Misanthropen, Zwangsneurotiker, Mörder im Geiste, vereinigt euch. Wenn das Leben Dir ein Schnippchen schlägt und es nur noch Scheiße vom Himmel regnet, ist das kleine Sammelsurium Fickt euch alle aus dem Unsichtbar und Gonzo Verlag vielleicht der Zuckerguss auf der menschenverachtenden, literarischen Atompilztorte.
Von NADINE HEMGESBERG
Als es beim österlichen Spaziergang „Hier bin ich Mensch, hier darf ichs sein!“ aus dem Faust herausblubbert, da kann, ja da muss, die Welt in Ordnung sein. Das Gegenteil ist in der vorliegenden Anthologie der Fall: Der Supergau lauert feist hinter jeder Ecke. Das Ende der Menschheit ist nahe. Wenn es nicht die Maya oder die Prophezeiungen des Nostradamus sind, so doch die stumm vor sich hin schlummernde heimische Flora, die der Krone der Schöpfung nicht nur einen Zacken ausschlagen wird. Wie es sich gehört kokettieren die HerausgeberInnen Spies und Köglowitz im Vorwort mit dem alkoholischen Nimbus der Frankfurter Buchmesse, der zu dieser Zusammenarbeit führte: „Man würde ja bescheuert, würde man all diesen Messeopfern tatsächlich zuhören.“ Gut, dass nicht nur halbernstes Geseier auf diesen Messen ausgetauscht wird, sondern, wie in diesem Fall, eine äußerst erheiternde Compilation ins Leben gefunden hat, die Appetit auf mehr macht.

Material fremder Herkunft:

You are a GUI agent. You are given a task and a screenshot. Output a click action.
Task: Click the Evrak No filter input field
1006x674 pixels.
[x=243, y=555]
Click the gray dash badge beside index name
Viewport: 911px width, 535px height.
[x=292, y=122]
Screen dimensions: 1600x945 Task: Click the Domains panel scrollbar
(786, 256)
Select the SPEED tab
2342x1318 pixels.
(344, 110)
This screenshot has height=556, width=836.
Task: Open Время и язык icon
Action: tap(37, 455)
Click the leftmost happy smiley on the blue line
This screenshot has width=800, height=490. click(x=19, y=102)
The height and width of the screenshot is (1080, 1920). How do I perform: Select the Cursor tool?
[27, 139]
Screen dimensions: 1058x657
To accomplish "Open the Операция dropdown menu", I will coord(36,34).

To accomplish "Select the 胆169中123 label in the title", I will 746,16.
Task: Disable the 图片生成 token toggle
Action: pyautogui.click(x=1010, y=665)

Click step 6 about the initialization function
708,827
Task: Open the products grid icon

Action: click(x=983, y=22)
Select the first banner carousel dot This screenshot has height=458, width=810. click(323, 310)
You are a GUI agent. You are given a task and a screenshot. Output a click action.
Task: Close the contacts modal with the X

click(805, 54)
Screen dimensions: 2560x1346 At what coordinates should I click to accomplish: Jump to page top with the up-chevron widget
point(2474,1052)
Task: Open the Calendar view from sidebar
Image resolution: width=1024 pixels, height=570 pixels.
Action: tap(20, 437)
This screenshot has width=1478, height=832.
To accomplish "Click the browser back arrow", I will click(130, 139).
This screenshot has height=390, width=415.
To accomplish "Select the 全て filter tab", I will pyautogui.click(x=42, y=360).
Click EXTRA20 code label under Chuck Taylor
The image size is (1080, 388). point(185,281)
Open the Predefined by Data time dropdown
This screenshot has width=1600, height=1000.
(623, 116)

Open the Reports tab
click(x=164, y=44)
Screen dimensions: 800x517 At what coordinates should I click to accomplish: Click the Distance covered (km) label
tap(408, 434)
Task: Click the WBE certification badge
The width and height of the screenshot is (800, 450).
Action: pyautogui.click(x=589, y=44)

„Flowzirkus-Slammer treffen Dosenbeatpunks, oder was?“
Jan Off, selbsternannter „Bachmannpreisträger der Herzen“, ist ebenso vertreten wie Dirk Bernemann – er hat bekanntlich die Unschuld kotzen sehen – und der Poetry-Slammer und Establishmensch Andy Strauß. Und sie alle arbeiten sich literarisch am Misanthropen ab.
– Misanthrop, der: Er ist ein wahrlich alter Zeitgenosse unter den Motiven der Weltliteratur. Ein Sonderling, der den Menschen Verachtung schenkt, sich aus der Gesellschaft zurückzieht und doch immer wieder auf das eigene beschränkte Menschsein zurückfällt. –
Paranoide Hypochonder beschwören die Pflanzenapokalypse, in Schulzes Pub imaginiert Bernemann ein Kneipenmassaker herbei und Christoph Straßer exerziert die Scheiß-Egal-Haltung einer ewig lächelnden Kassenkraft, die dank Lottogewinn zu ihrem wahren Ich findet. Die kleinen Erzählungen lesen sich dabei, wie könnte es bei einem 94 Seiten Bändchen auch anders sein, wie ein niederträchtiger Appetizer für die Ganzschriften der versammelten Autoren. Jan Off skizziert das Leben „einer autonomen Rasselbande“ in seinem neuen Roman Happy Endstadium, während Strauß, nach den Kurzgeschichtenbänden Establishmensch und Albträumer, im Herbst seinen zweiten Roman Kuck dir die Tiere an, wie glücklich die immer sind präsentiert.
Wer sich also einen Überblick verschaffen möchte über die aktuellen Krawallos der deutschen Independent-Szene, dem sei diese Anthologie ans Herz gelegt. Ultimativ lesenswert. Herzzerreißend gut.